(MATERIALS PROVIDED)

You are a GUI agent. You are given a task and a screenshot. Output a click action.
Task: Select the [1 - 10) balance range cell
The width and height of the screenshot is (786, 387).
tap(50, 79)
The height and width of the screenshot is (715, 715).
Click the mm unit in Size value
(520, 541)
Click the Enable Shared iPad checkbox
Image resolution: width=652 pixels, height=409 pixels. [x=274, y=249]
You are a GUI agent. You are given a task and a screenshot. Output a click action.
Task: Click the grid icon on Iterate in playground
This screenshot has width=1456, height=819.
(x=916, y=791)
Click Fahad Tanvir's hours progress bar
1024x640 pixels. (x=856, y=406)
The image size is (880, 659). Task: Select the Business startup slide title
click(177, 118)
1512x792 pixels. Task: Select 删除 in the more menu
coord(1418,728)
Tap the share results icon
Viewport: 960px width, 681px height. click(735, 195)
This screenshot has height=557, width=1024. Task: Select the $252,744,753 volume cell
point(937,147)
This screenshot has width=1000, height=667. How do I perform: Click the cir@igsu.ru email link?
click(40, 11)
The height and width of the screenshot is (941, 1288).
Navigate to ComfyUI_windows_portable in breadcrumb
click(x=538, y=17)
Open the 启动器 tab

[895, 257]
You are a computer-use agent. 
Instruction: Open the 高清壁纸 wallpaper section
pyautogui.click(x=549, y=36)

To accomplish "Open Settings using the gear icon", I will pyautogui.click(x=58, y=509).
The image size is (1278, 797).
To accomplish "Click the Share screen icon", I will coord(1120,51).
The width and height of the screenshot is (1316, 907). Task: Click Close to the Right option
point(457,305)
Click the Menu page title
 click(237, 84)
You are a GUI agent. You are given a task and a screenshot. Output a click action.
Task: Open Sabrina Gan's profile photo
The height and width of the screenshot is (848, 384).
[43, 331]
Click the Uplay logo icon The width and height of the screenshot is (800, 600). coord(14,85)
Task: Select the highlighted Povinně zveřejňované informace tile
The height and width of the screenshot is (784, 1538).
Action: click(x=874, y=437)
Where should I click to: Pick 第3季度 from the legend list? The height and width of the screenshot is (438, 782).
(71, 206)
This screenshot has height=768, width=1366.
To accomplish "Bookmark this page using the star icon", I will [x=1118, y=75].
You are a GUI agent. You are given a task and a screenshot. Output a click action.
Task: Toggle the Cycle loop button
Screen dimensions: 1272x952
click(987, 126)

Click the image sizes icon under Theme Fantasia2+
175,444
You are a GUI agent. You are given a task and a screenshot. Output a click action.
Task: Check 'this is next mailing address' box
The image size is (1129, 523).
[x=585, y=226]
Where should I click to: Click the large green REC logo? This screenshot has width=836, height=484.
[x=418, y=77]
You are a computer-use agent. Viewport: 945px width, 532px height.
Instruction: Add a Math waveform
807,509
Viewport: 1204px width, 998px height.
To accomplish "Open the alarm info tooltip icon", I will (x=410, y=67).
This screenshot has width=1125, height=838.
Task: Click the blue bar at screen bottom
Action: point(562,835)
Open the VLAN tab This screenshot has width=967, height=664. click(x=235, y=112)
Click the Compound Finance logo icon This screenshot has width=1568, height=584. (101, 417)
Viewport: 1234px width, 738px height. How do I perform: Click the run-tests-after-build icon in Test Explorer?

(End MATERIALS PROVIDED)

§ EXERCISE AIM: From the entries above, show each line that includes the string "computer".

§ WRITTEN SOLUTION:
You are a computer-use agent. 
You are a computer-use agent. Viewport: 945px width, 532px height.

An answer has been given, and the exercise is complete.